4 Ways to Practice Gratitude for Your Partner

There are so many things we take for granted every day. This can be especially true in relationships. We tend to get caught up in the day to day and forget to show gratitude for our partner. We probably think about it, but we likely aren’t showing it enough. Researcher Sara Algoe has found that couples that practice gratitude are more likely to have an enduring relationship. Research has shown that gratitude increases satisfaction and attachment leading to greater emotional connection between partners. So we know gratitude is highly beneficial, but how do we put it into practice? Here are some ideas for how to use it in your relationship:

1. Ask questions (& listen)! Sometimes we’re tired at the end of a long day and we don’t really have the energy to ask about our partner’s day. Do it anyways! Ask “How was your day?” and then follow up with more specific questions. “What was the best part of your day today? What was hard about today? What made you laugh today? What was interesting about your day?” More specific questions help us understand our partners better and show that we appreciate them and care.

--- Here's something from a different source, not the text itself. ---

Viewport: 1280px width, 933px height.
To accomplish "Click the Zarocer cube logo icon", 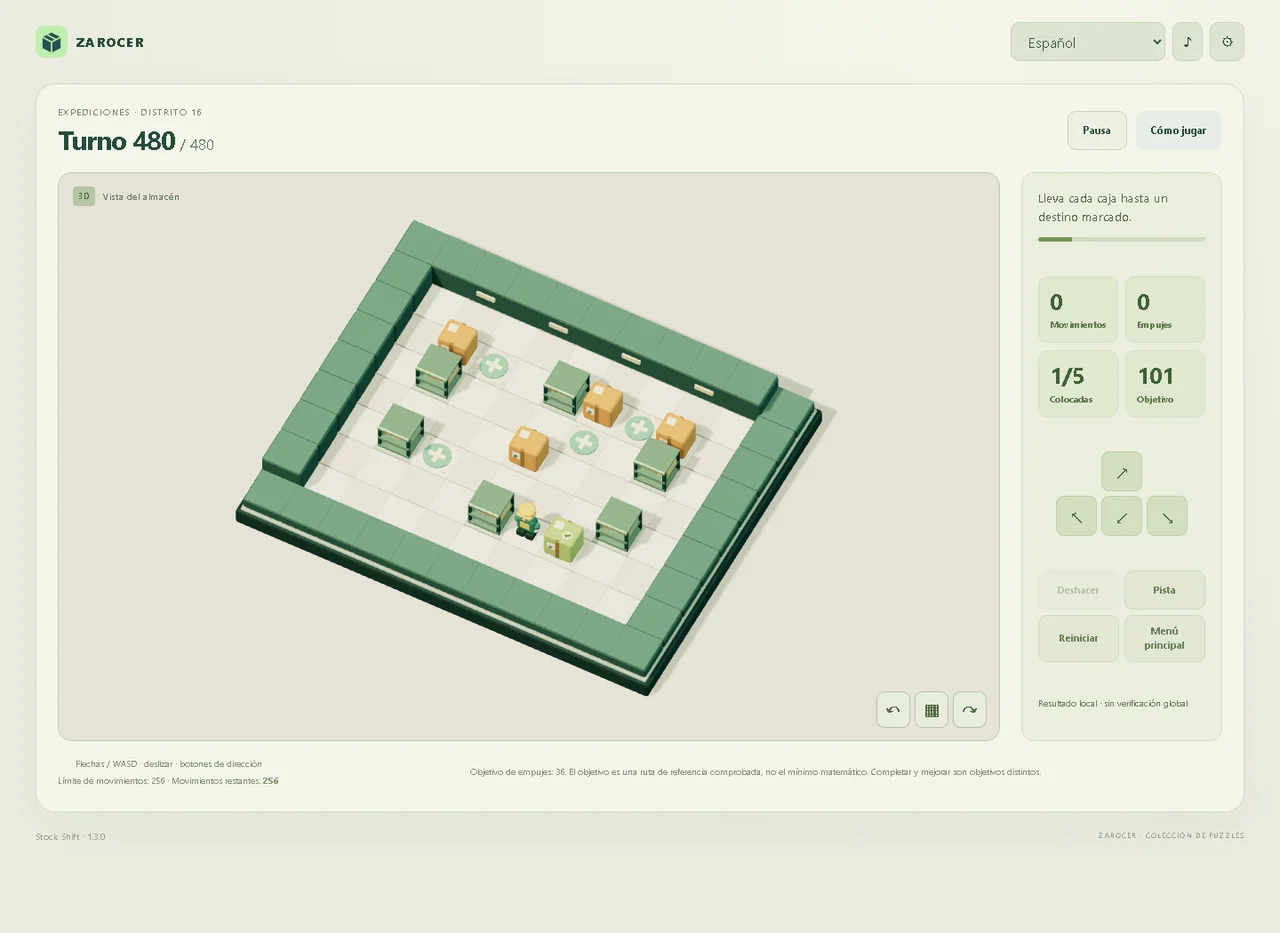I will [51, 42].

2. Say thank you. This one sounds really easy. I’m not talking about thanking them for the mundane tasks they do, although that is important too. It’s nice to be thanked for doing the dishes or putting the kids to bed. But you can go further. Thank them for noticing you had a long day and did these things. You’re thanking them for caring and noticing, not just doing the task. This shows gratitude for who they are and how they show up.

3. Give compliments (generously). A compliment feels really nice. There are often many compliments early in a relationship and sometimes they dwindle as the relationship lengthens. A compliment is a very easy way to show your appreciation for your partner AND it’s a confidence booster.

4. Consider your partner’s love language. If you aren’t familiar with love languages, here’s a brief run down. We all prefer to give and receive love in different ways. You might feel appreciated when you’re thanked verbally, but your partner may not care as much about these words of affirmation. Your partner may love a hug after a long day, but you may feel more loved by your partner buying you flowers. Think about how your partner feels loved and use that to show gratitude, in a way that speaks to them. Be thoughtful about what makes your partner feel appreciated and loved.

Gratitude is all about showing appreciation and giving validation. If you start practicing gratitude, odds are your partner will catch on and it will become a natural part of your relationship. Look for opportunities to show gratitude and do it often. We all crave validation. It reminds you that you value your partner and it makes your partner feel values. Win-win. How can you show your partner gratitude today?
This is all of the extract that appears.